In: Kulturní studia: Cultural studies, Band 2023, Heft 1, S. 3-24
ISSN: 2336-2766
Rabbi and Lord Jonathan Sacks (1948-2020) was the Chief Rabbi of the United Hebrew Congregations of the Commonwealth from 1991 to 2013. Although he was recognized as the spiritual head of the United Synagogue, the largest synagogue body in the United Kingdom, his authority was not recognized by the Haredi Union of Orthodox Hebrew Congregations, or by non-Orthodox Jewish congregations that belong to Masorti, Reform and Liberal Judaism. Although his authority was limited, Rabbi Sacks was a highly influential public intellectual of global renown and impact.
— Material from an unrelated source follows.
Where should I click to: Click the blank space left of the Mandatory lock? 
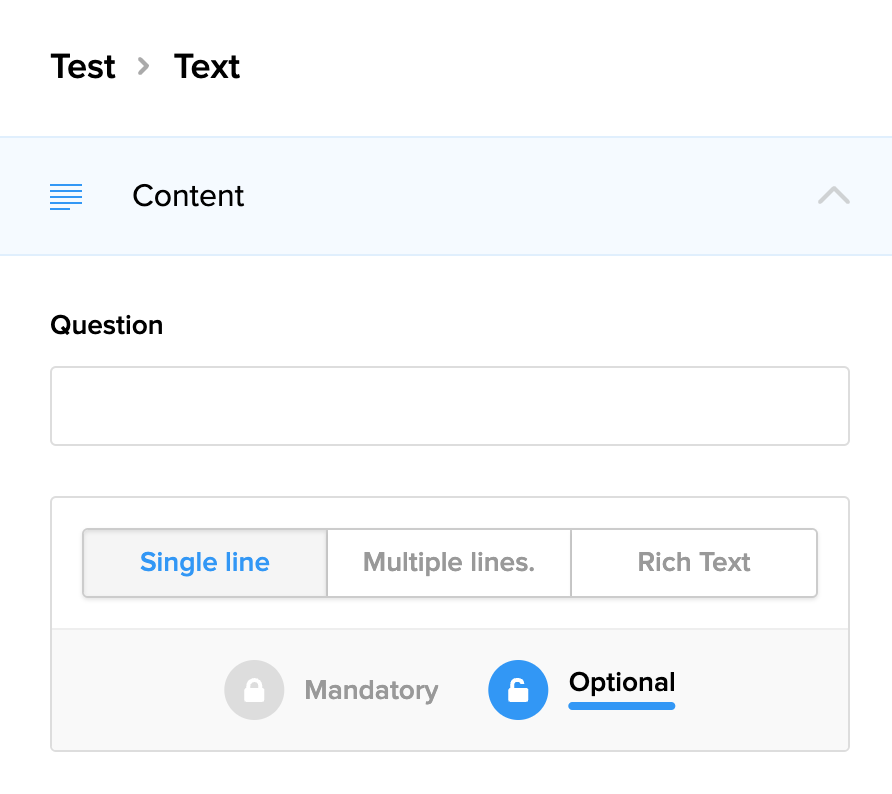tap(140, 690)
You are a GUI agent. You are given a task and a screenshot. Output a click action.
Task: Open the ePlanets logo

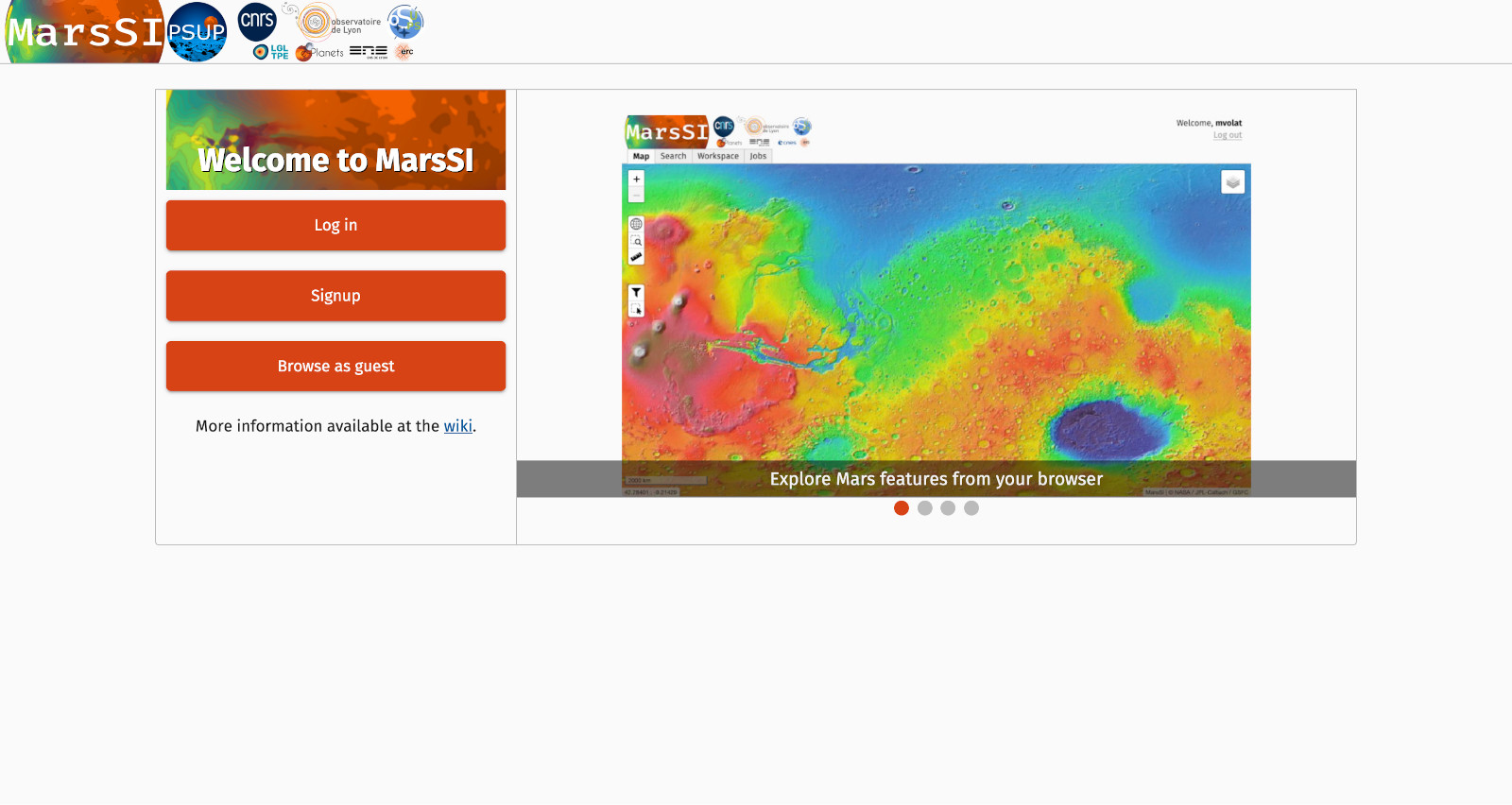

Writing to Jewish and non-Jewish audiences, Rabbi Sacks articulated his views on a range of existential problems and challenges, including the breakdown of the family, religious violence, the loss meaning and the rise of despair, political polarization, and climate change. While speaking in a particularly Jewish idiom and from a Judaic perspective, Rabbi Sacks became a spiritual guide to millions of people worldwide who appreciated his wisdom and the wisdom of Judaism. His contribution to the spiritual dimension of human life was formally recognized in 2016 when he received the Templeton Prize for his life-long contribution to humanity. This essay explores the relationship between Rabbi Sacks' approach to religious pluralism and his contribution to the dialogue of religion and science. The essay argues that Rabbi Sacks was a post-secular thinker who offered a distinctly Judaic approach to humanity's current challenges. By "universalizing particularity," as Rabbi Sacks defined his own project, Rabbi Sacks sought to prevent the clash of civilizations and to heal our divided world.